** Required action **
If a line below contains "named", add it to your tally, then answer with the tally alone.

** Opening Information given block **

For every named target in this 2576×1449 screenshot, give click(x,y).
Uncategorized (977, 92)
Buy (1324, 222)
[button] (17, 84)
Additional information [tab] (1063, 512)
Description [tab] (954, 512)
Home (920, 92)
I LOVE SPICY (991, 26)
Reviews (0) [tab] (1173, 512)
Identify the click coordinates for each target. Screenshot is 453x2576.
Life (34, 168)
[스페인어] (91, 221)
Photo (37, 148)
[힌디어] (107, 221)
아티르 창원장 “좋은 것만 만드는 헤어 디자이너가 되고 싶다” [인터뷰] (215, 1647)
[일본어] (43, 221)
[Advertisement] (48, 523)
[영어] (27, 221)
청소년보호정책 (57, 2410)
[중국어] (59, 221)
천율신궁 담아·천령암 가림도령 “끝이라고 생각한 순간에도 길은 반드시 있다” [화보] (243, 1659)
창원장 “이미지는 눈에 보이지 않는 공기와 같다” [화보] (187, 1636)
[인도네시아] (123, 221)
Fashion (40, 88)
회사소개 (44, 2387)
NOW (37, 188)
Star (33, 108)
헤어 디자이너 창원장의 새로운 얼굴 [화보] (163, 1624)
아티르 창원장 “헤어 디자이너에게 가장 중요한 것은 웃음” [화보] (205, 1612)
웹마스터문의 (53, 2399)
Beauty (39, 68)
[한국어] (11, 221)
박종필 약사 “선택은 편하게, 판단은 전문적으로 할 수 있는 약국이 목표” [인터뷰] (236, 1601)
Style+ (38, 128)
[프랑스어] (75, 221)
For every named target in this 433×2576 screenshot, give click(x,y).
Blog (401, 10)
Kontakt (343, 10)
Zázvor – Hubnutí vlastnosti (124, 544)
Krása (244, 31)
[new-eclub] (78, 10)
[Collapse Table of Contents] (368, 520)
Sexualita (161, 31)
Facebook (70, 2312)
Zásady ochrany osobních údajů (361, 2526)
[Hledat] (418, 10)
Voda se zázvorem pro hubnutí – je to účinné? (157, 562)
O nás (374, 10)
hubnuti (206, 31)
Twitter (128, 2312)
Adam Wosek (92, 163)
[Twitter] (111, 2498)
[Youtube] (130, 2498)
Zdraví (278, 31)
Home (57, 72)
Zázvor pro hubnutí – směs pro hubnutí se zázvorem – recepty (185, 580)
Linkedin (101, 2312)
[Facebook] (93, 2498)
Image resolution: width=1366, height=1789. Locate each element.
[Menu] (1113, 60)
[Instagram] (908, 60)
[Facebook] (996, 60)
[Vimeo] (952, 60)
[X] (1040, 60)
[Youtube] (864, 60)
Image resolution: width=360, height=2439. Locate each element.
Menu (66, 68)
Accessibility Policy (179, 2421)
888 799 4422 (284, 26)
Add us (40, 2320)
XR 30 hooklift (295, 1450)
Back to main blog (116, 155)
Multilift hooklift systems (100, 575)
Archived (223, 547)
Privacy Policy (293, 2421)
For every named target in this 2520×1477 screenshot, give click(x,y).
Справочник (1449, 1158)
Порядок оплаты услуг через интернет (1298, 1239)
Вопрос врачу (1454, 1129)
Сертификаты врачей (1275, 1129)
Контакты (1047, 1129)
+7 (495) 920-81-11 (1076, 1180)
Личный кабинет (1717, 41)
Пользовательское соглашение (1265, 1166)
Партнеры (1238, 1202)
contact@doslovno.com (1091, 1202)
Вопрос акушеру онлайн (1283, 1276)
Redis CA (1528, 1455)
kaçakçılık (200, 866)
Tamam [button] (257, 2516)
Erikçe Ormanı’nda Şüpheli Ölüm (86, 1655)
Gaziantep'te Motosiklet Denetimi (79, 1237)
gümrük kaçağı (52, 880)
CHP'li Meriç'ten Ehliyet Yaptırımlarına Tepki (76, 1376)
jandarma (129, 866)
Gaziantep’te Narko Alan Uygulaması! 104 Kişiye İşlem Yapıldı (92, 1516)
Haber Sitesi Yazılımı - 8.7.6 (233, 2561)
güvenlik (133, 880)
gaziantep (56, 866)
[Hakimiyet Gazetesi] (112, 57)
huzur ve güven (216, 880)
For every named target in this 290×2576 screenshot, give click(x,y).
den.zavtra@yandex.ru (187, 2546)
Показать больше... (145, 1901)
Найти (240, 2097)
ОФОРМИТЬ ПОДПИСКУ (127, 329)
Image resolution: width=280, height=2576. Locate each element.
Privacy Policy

** Closing Information given block **

** Final answer **
4